Perché poi il bello è proprio che in giro non si vede nessuno, sembra di vivere in città fantasma così prive di rumori che non le riconosci più, a parte la vicina di sotto che pulisce le veneziane alle otto del mattino facendole sbattere ritmicamente contro la ringhiera del balcone. Molto rari gli esseri umani, soprattutto nel week-end, qualche concentrato di aria condizionata semovente per strada lanciato verso remote località di villeggiatura e qualche animale fuori luogo. Uscendo di casa mi ha attraversato la strada una biscia piuttosto spaventata credo dall’habitat poco confortevole che ho subito scambiato per vipera e se quel titolo di studio di cui sopra fosse seguito a un corso di esami utili e seri, probabilmente saprei riconoscere un normale rettile d’acqua da un serpente velenoso ma lo sapete meglio di me che la natura in contesto urbano ha dell’osceno e del catastrofico, un po’ come gli squali volanti dei più recenti film americani ed è molto facile pensare subito al peggio.

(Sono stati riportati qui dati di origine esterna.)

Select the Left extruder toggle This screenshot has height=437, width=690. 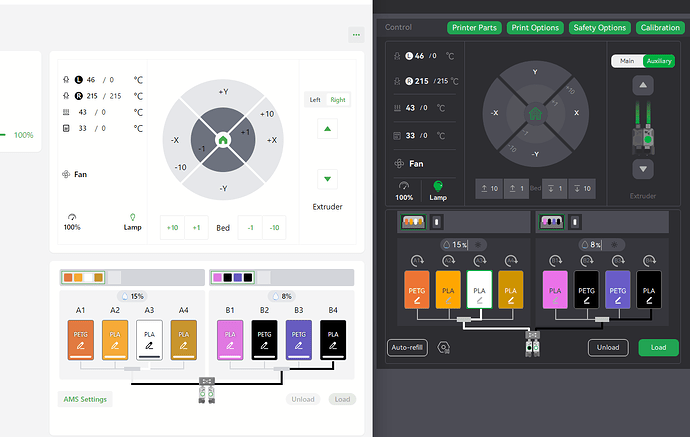pyautogui.click(x=315, y=100)
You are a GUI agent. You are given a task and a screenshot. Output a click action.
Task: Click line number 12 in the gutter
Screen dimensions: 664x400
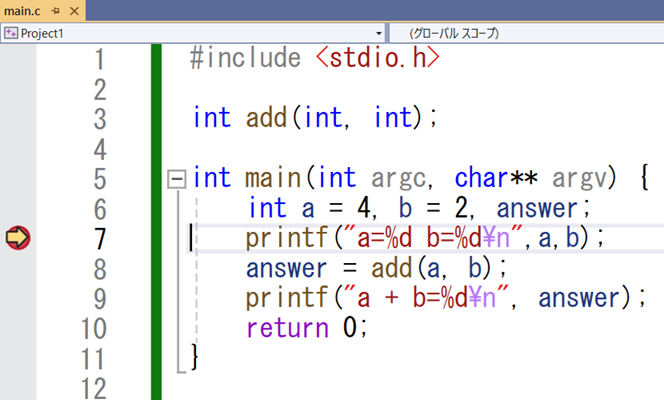pyautogui.click(x=92, y=387)
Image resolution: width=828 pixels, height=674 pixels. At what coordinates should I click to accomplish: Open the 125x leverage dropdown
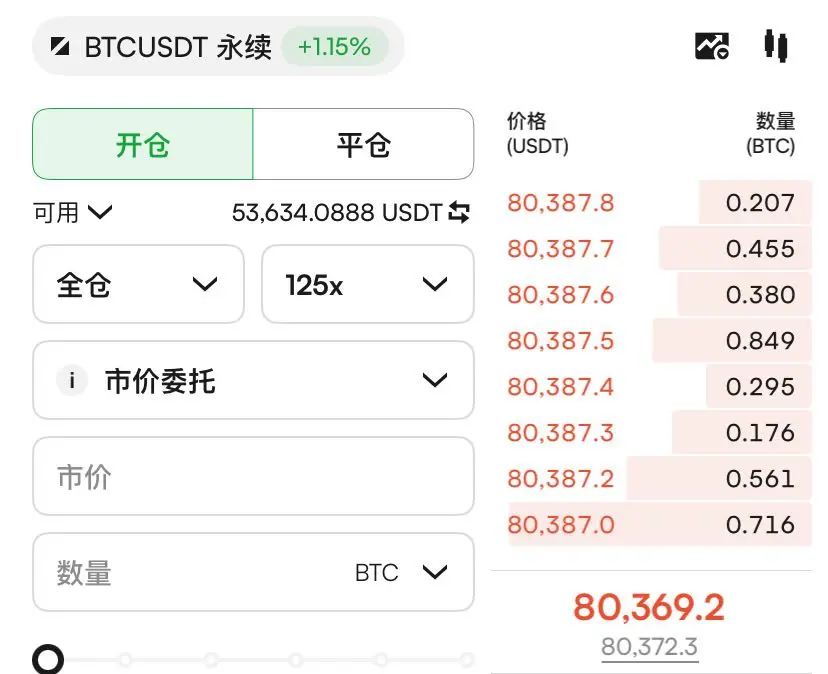point(368,284)
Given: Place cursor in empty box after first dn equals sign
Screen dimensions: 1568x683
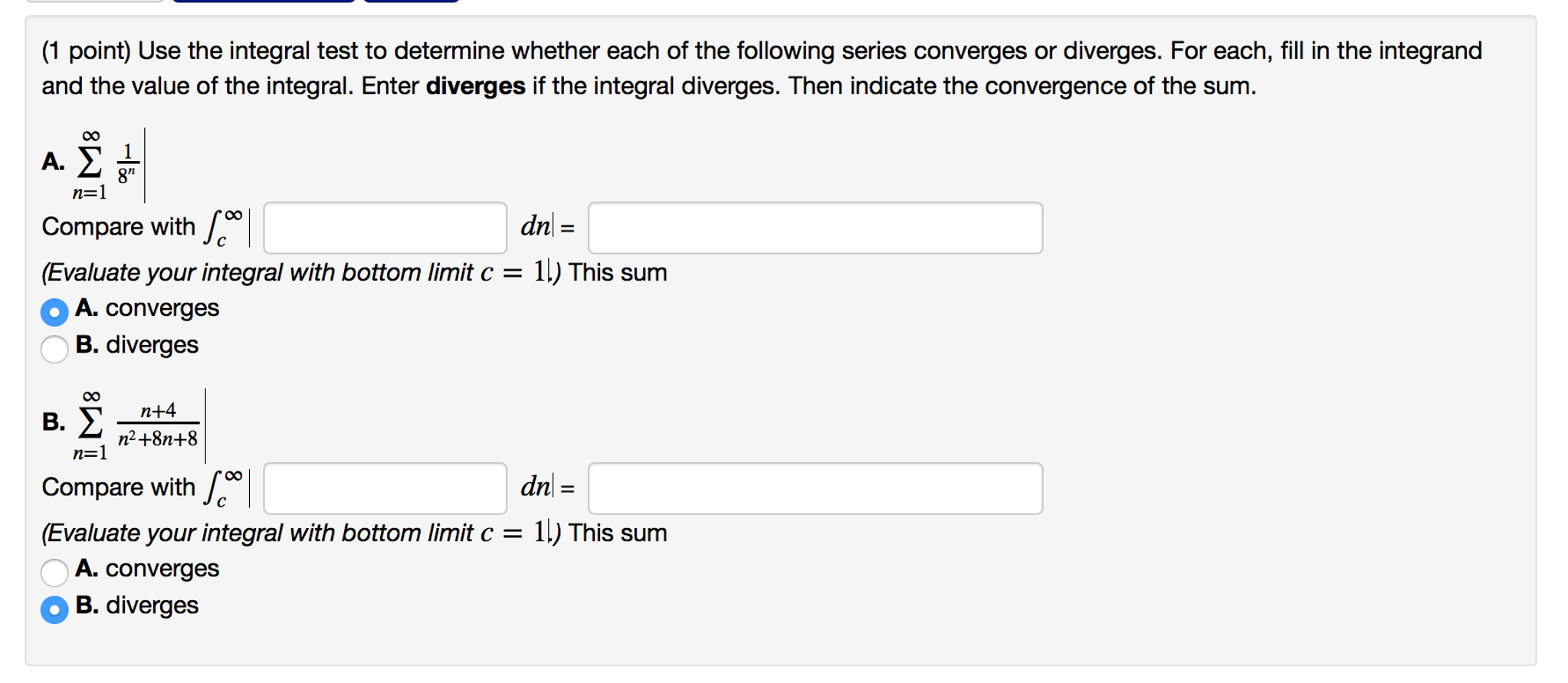Looking at the screenshot, I should (x=815, y=228).
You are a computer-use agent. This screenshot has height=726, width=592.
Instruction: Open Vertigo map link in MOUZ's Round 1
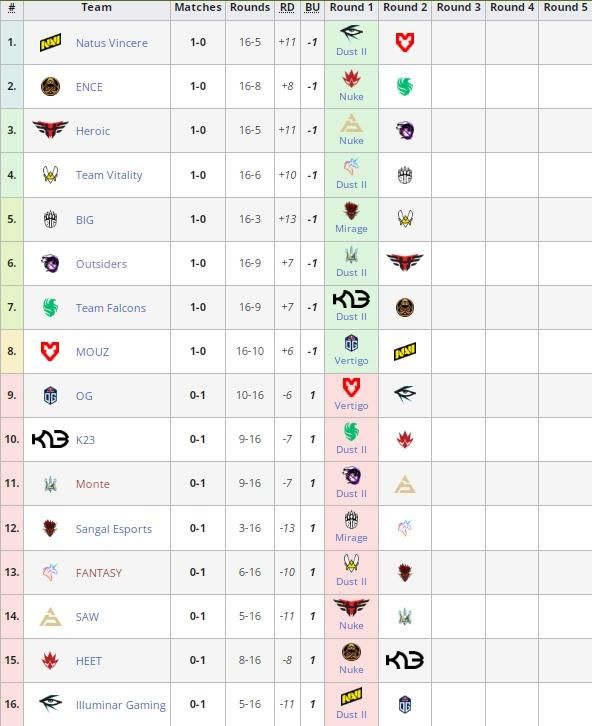pyautogui.click(x=351, y=361)
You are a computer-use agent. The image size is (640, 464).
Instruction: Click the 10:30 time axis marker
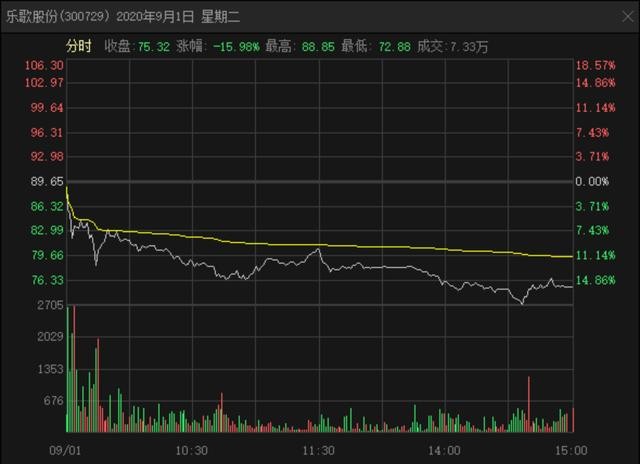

Comunque in questi giorni ricorre un altro anniversario, oltre quello della mia laurea in scienze inutili. Alcuni aneddoti dal mio futuro compie tre anni forse oggi o forse ieri, non so. Ma non ho ricevuto nessun telegramma, per fortuna e questa era una celebre citazione, vediamo chi di voi la indovina per primo nei commenti vince una dedica speciale sul prossimo post. Questa cosa mi fa venire in mente quando alle superiori ho imparato la parola “genetliaco”. Spesso si arriva dalle medie con dei vistosi equivoci linguistici. Un’amica per esempio diceva e scriveva “giurispondenza” al posto di “giurisprudenza”. Un altro si era coperto di ridicolo in uno scritto di religione perché pensava che “mistificare” significasse “rendere mistico”.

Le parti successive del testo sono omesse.